⟨

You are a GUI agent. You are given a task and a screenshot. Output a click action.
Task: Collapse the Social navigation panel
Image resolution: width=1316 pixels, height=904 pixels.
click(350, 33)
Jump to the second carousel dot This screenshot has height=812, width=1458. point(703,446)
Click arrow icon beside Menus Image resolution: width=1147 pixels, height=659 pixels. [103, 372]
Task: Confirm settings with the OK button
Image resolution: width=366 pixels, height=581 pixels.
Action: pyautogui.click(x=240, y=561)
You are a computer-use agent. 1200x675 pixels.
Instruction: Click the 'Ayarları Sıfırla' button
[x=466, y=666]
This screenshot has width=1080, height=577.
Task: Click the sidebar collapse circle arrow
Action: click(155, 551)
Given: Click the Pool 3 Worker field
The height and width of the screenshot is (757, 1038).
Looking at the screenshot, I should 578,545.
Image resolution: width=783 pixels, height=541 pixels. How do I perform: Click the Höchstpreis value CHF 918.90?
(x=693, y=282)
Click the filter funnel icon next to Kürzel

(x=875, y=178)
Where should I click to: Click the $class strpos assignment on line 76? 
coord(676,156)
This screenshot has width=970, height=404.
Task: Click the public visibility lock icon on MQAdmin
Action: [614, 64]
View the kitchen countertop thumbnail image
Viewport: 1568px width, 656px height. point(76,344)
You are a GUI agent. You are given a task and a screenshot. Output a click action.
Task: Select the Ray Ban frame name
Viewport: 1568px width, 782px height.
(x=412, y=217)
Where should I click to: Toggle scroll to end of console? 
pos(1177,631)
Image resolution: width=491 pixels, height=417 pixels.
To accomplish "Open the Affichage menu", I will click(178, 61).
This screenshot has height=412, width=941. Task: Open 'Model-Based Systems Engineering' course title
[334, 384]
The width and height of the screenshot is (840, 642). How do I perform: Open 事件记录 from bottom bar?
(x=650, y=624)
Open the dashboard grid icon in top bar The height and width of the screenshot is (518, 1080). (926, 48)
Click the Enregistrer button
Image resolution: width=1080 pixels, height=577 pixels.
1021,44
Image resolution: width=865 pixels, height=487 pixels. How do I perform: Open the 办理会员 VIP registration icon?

⟩

• [Your goal]
Beginning at the line that contains "Image resolution: width=491", transcribe every line through the end of the material exactly, leaving out all earlier lines.

• [Task output]
Image resolution: width=491 pixels, height=417 pixels.
To accomplish "Open the Affichage menu", I will click(178, 61).
This screenshot has height=412, width=941. Task: Open 'Model-Based Systems Engineering' course title
[334, 384]
The width and height of the screenshot is (840, 642). How do I perform: Open 事件记录 from bottom bar?
(x=650, y=624)
Open the dashboard grid icon in top bar The height and width of the screenshot is (518, 1080). (926, 48)
Click the Enregistrer button
Image resolution: width=1080 pixels, height=577 pixels.
1021,44
Image resolution: width=865 pixels, height=487 pixels. How do I perform: Open the 办理会员 VIP registration icon?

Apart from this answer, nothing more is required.